## Exercise directions
Each entry should be printed exactly, with its images omitted.

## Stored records
═══
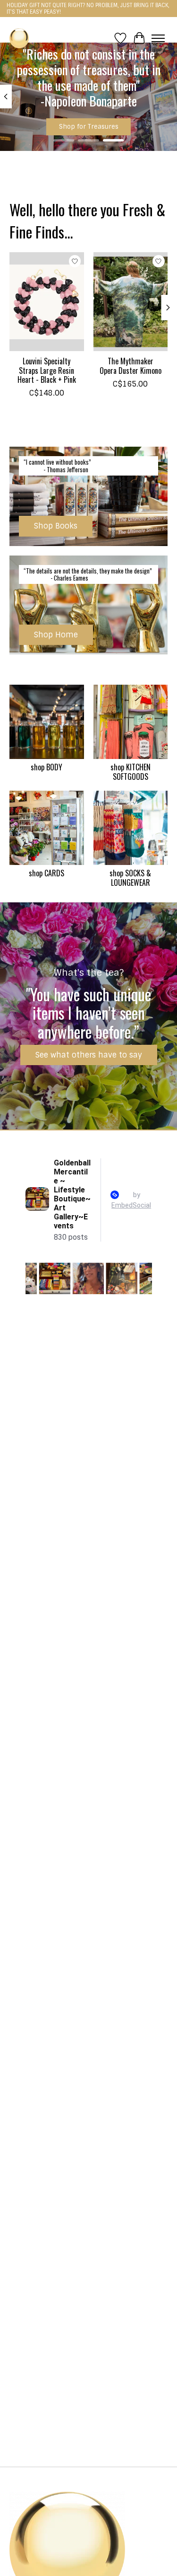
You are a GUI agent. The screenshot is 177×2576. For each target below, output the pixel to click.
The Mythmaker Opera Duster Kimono (130, 365)
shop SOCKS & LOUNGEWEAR (130, 877)
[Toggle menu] (158, 38)
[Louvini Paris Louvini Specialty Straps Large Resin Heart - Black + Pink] (46, 301)
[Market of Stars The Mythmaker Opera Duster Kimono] (130, 301)
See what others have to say (88, 1055)
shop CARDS (46, 873)
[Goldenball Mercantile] (19, 38)
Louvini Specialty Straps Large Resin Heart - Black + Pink (46, 370)
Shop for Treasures (88, 127)
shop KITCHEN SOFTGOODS (130, 771)
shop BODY (46, 767)
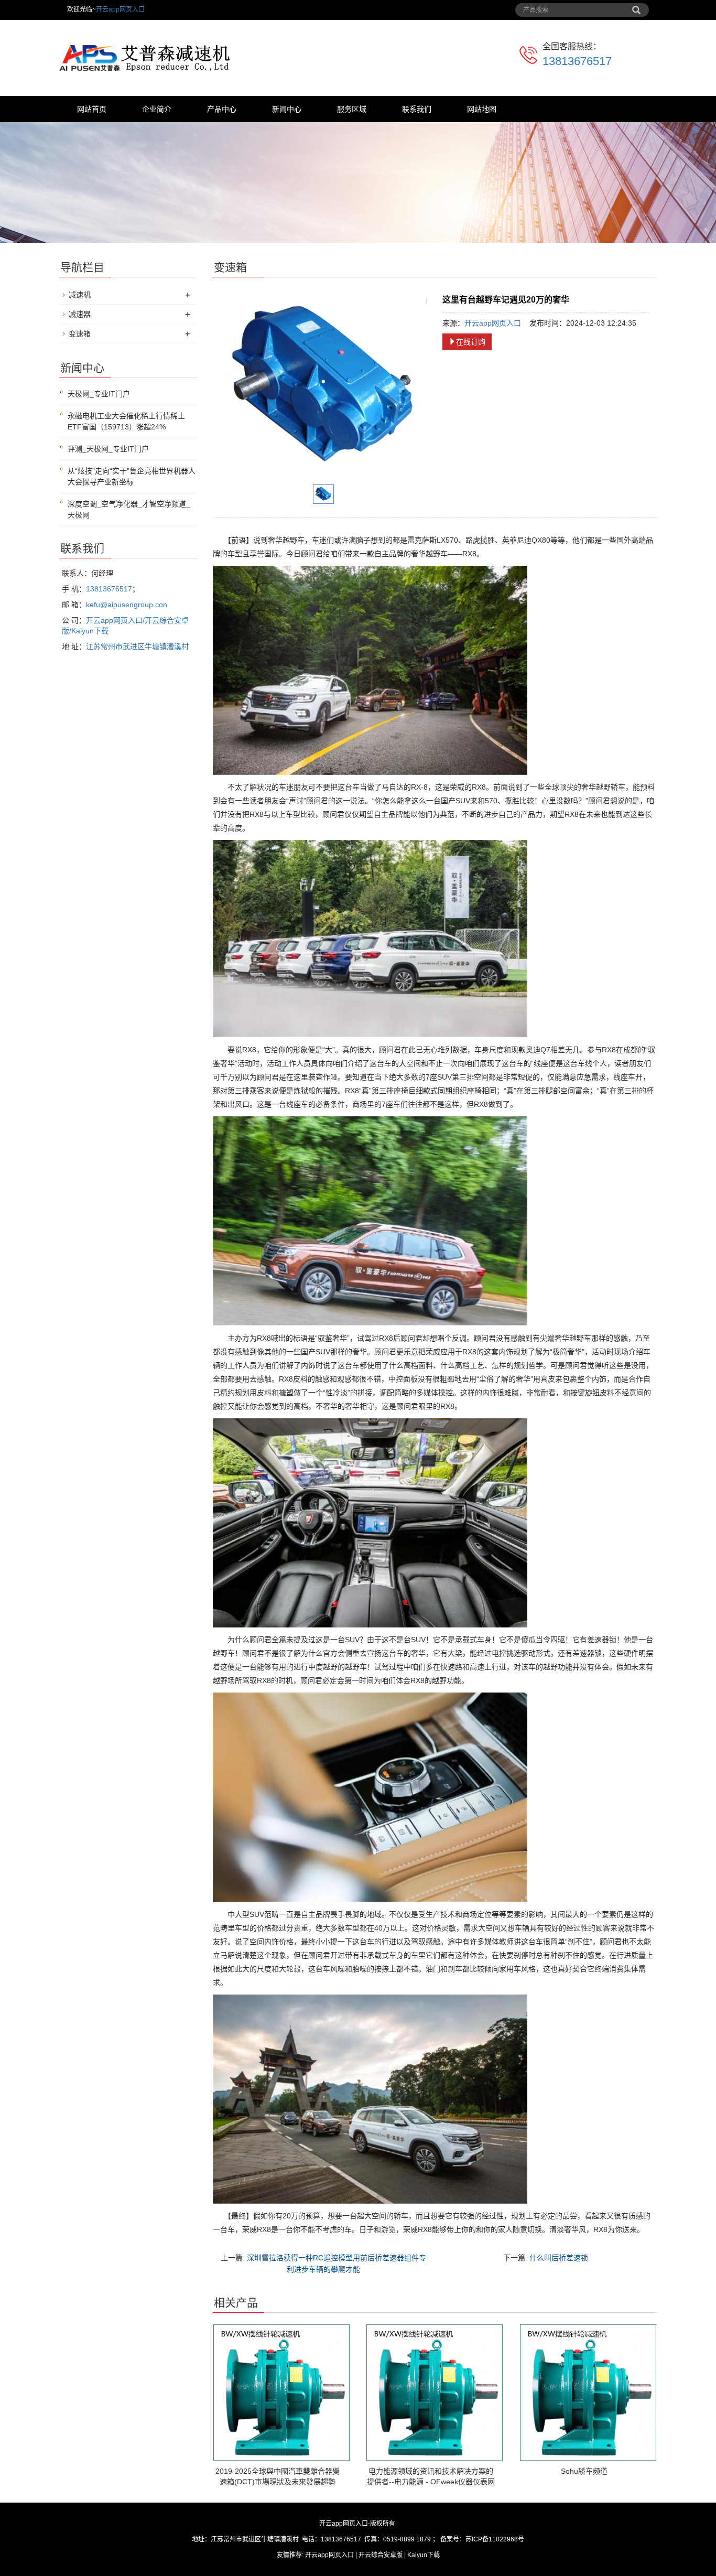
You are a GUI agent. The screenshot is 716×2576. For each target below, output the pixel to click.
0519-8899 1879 (407, 2539)
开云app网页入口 (120, 9)
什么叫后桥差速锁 (558, 2258)
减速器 (80, 314)
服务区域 (351, 109)
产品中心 (221, 109)
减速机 (80, 294)
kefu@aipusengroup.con (126, 604)
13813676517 (577, 61)
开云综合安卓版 (381, 2555)
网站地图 (481, 109)
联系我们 (416, 109)
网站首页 (91, 109)
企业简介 (156, 109)
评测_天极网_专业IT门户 (108, 449)
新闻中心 (286, 109)
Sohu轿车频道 (584, 2471)
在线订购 (470, 342)
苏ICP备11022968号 (494, 2539)
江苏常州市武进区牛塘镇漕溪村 (137, 646)
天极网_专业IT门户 (99, 394)
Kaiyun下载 (423, 2555)
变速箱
═══
## Your solution
You are a GUI agent. The screenshot is 177×2576. For each target below, output the pixel to click.
The Mythmaker Opera Duster Kimono (130, 365)
shop SOCKS & LOUNGEWEAR (130, 877)
[Toggle menu] (158, 38)
[Louvini Paris Louvini Specialty Straps Large Resin Heart - Black + Pink] (46, 301)
[Market of Stars The Mythmaker Opera Duster Kimono] (130, 301)
See what others have to say (88, 1055)
shop CARDS (46, 873)
[Goldenball Mercantile] (19, 38)
Louvini Specialty Straps Large Resin Heart - Black + Pink (46, 370)
Shop for Treasures (88, 127)
shop KITCHEN SOFTGOODS (130, 771)
shop BODY (46, 767)
You are a GUI agent. The screenshot is 716×2576. For each target below, output the pixel to click.
0519-8899 1879 (407, 2539)
开云app网页入口 (120, 9)
什么叫后桥差速锁 (558, 2258)
减速器 (80, 314)
服务区域 (351, 109)
产品中心 (221, 109)
减速机 (80, 294)
kefu@aipusengroup.con (126, 604)
13813676517 (577, 61)
开云综合安卓版 (381, 2555)
网站地图 (481, 109)
联系我们 (416, 109)
网站首页 (91, 109)
企业简介 (156, 109)
评测_天极网_专业IT门户 (108, 449)
新闻中心 (286, 109)
Sohu轿车频道 (584, 2471)
在线订购 (470, 342)
苏ICP备11022968号 (494, 2539)
江苏常州市武进区牛塘镇漕溪村 (137, 646)
天极网_专业IT门户 (99, 394)
Kaiyun下载 (423, 2555)
变速箱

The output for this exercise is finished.